“Thinking Green” (Why Moms Need to Conserve Brain Cells)

Today over at her blog “Chocolate for the Brain,” my friend Sherri Antonetti writes about hitting a mental block with her third grader’s homework.

I haven’t experienced this quite yet … my kids are still young, and thanks to my academic pursuits, I still have a few years before I become the Worlds Dumbest Parent. Maybe.

Even so, I can’t help but notice that my brain is missing some of the elasticity it had ten or twenty years ago. More and more frequently I have to look up familiar verses and quotes. In conversation with kids and adults alike, I grasp for words, or accidentally replace one with another. All mothers go through this, due to stress and sleep deprivation. But it’s unsettling when it happens to you.

All this does not point to an easy road ahead, when I return to school. I remember watching my mother struggle to learn her pharmacology conversions when she got her LPN license at the age of 36. Then I couldn’t understand why she went over and over the same sheet of paper, never seeming to get anything to “stick.”

Now I get it.

So, how is a mom supposed to conserve brain cells — and keep the ones she has fresh and supple?

Taking care of yourself is a good first step — keeping hydrated and taking those Omega-3s, watching the diet to maintain a healthy level of cholesterol and blood pressure. Eat lots of fruits, vegetables, and grains for Vitamins B (spinach, beans, strawberries), C (citrus and tomatoes), and E (nuts, seeds, and grains).

Brush and floss. Did you know there is a connection between chronic inflammation from gum disease and Alzheimer’s and heart disease?

Stay physically fit. There is a connection between physical and mental fitness. As we age, a holistic approach is best — striving to keep a healthy balance socially, spiritually, mentally, and physically. Seek moderation, rather than excess.

Challenge yourself. Minimize the time you spend in front of the television — do crosswords or Sudoku, or listen to classic books on tape while you’re running errands. Next time you go to the bookstore, stop by a non-fiction section of the library and pick up something on history, science, geography/travel. Make a point of learning something new — and of memorizing something — every day.

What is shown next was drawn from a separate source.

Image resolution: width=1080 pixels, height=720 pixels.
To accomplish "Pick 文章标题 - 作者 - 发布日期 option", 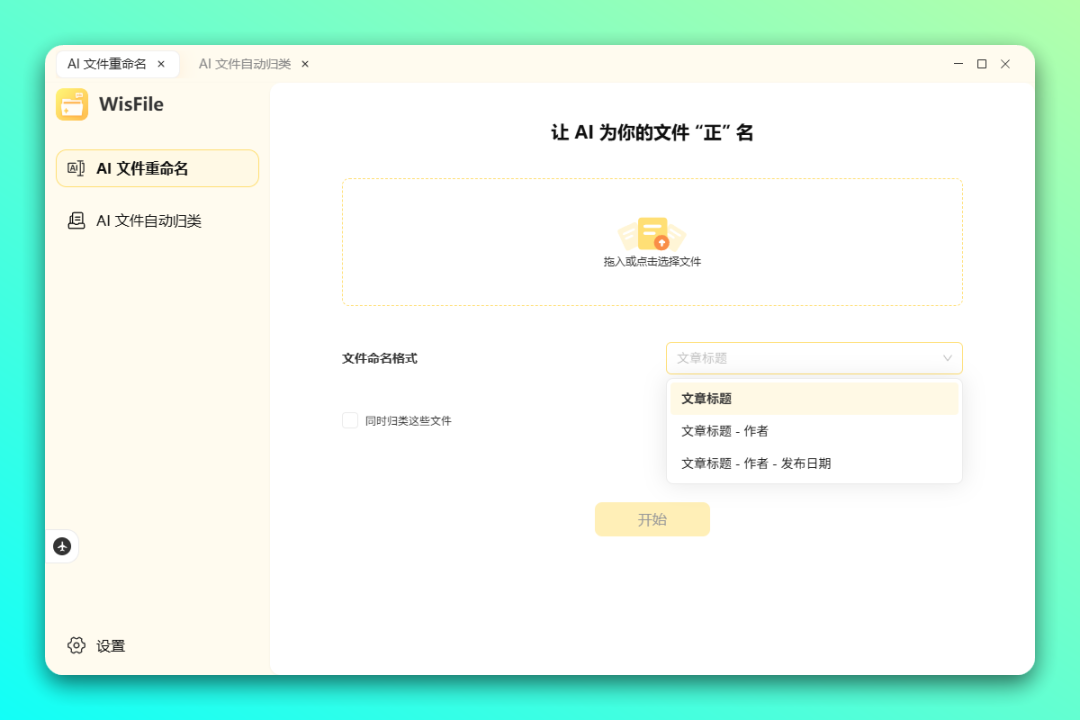I will [755, 463].
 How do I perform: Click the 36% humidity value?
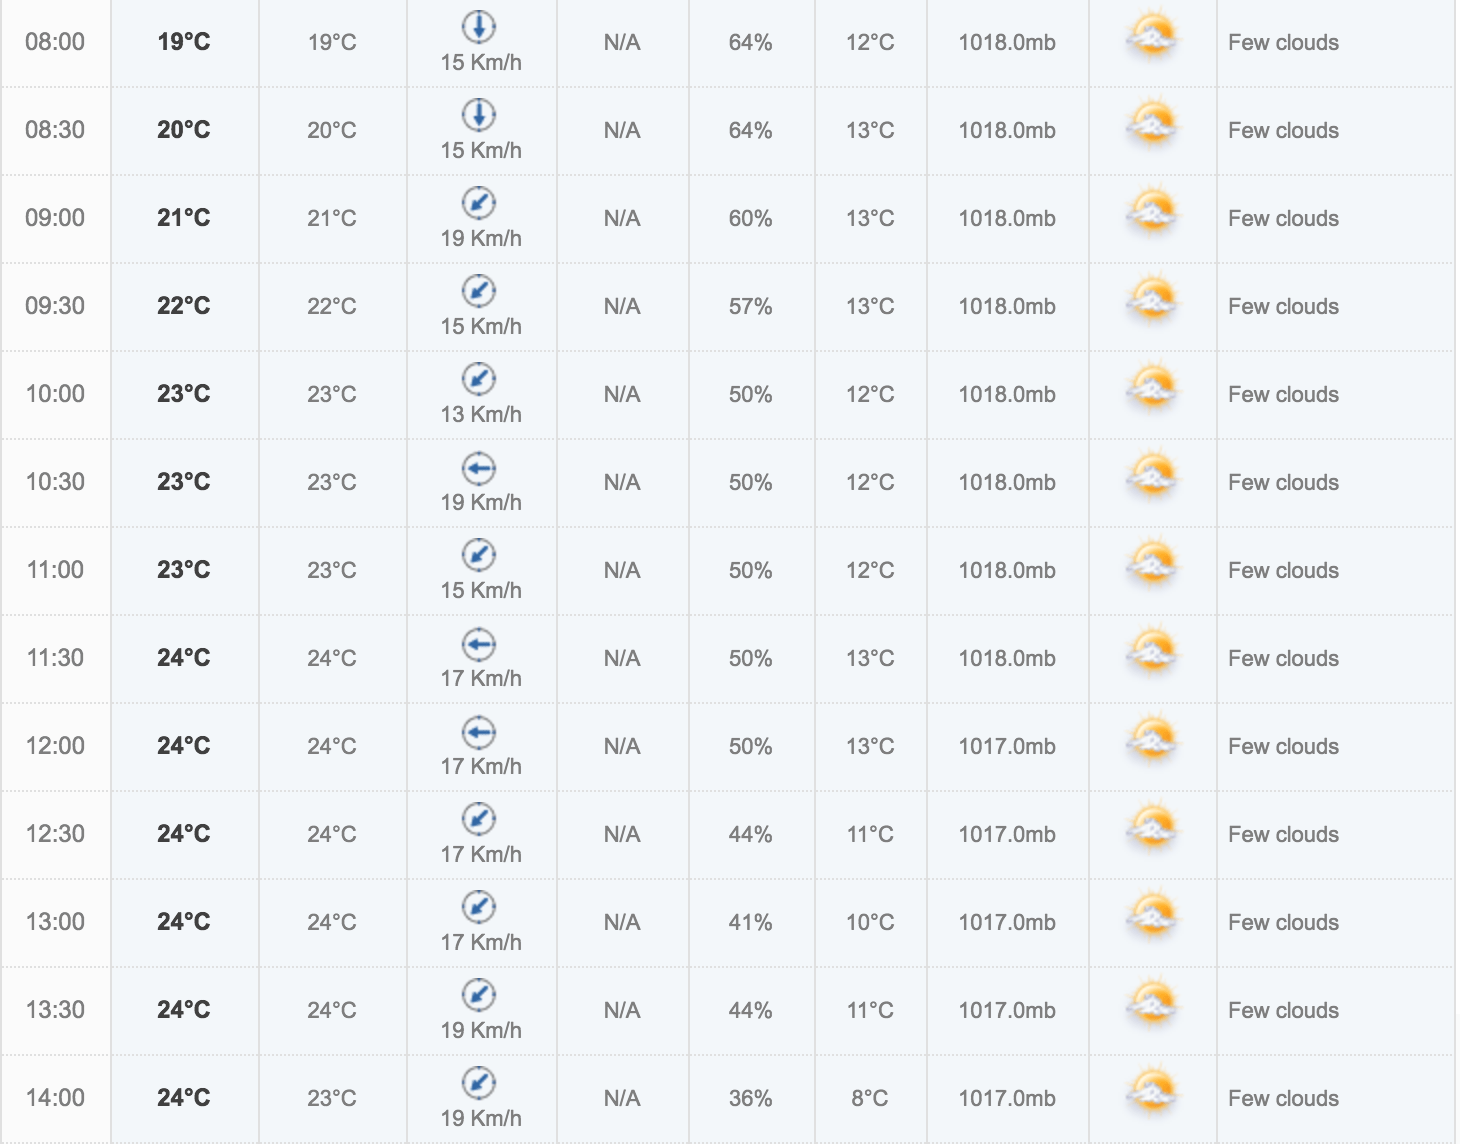(x=750, y=1098)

Finally, if you want to be sure to recall something, remember that visual memory is more reliable than audible memory — that is, you’re more likely to remember something if you see it than if you just hear it … and even better if you actually write it down.

Institute “family reading time.” Choose a family goal – 100 hours or 1000 “manhours” of non-essential (non-school related) reading. When you hit your goal, the whole family gets a treat! (One family I know makes their kids read the book version of whatever movie they want to see … ).

As we head toward summer, let’s think of how we can make the most of the time — let’s keep learning!